Peptide Purification and Mass Spectrometry Analysis

The labeled peptide samples were purified and separated by AKTA purification system. The operation methods and solution preparation were performed essentially as described previously [19 (link)]. The whole elution process was monitored at 214 nm and collected every minute. Thirty distillates were collected and neutralized in 10 pools and desalinated in a C18 cartridge. After each fraction was vacuum centrifuged, the sample was dissolved in 40 μL 0.1% trifluoroacetic acid and kept frozen at − 80 °C for mass spectrometry analysis. Each sample was separated by capillary high-performance liquid chromatography (Thermo scientific EASY column (2 cm, 100 μm 5 μm, C18). The chromatography conditions were as follow: Water with 0.1% formic acid (A) and Acetonitirile with 0.1% formic acid (B) as mobile phase.

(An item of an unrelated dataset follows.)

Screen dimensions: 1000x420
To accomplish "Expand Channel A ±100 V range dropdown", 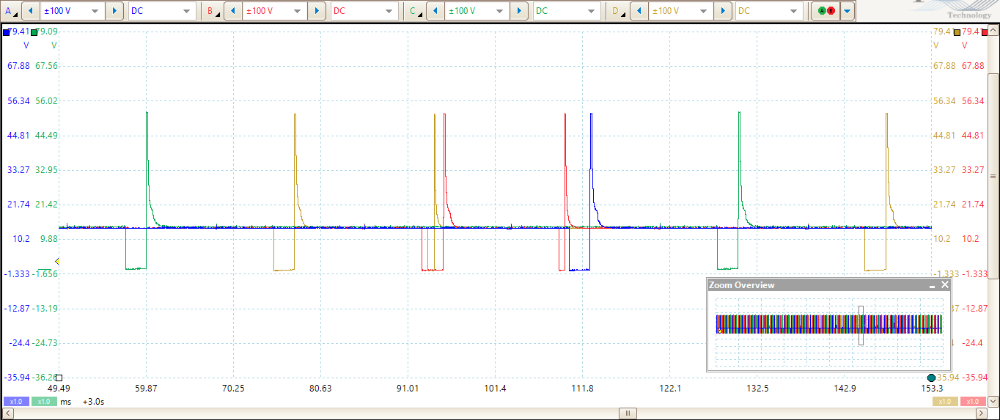I will click(x=95, y=11).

The flow rate was 300 nL per minute and the mobile phase gradient program was used: 0–33 min, from 0 to 40%(B); 33–34 min, from 40 to 100%(B); 34–35 min maintained 100% and then back to 40%. Then, proteins were analyzed by using a Q-Exactive mass spectrometry (Thermo Finnigan) at positive ion mode (parameters: mass range: 300–1800 m/z; Dynamic exclusion: 40.0 s, MS2 Activation Type: HCD, Normalized collision energy: 30 eV).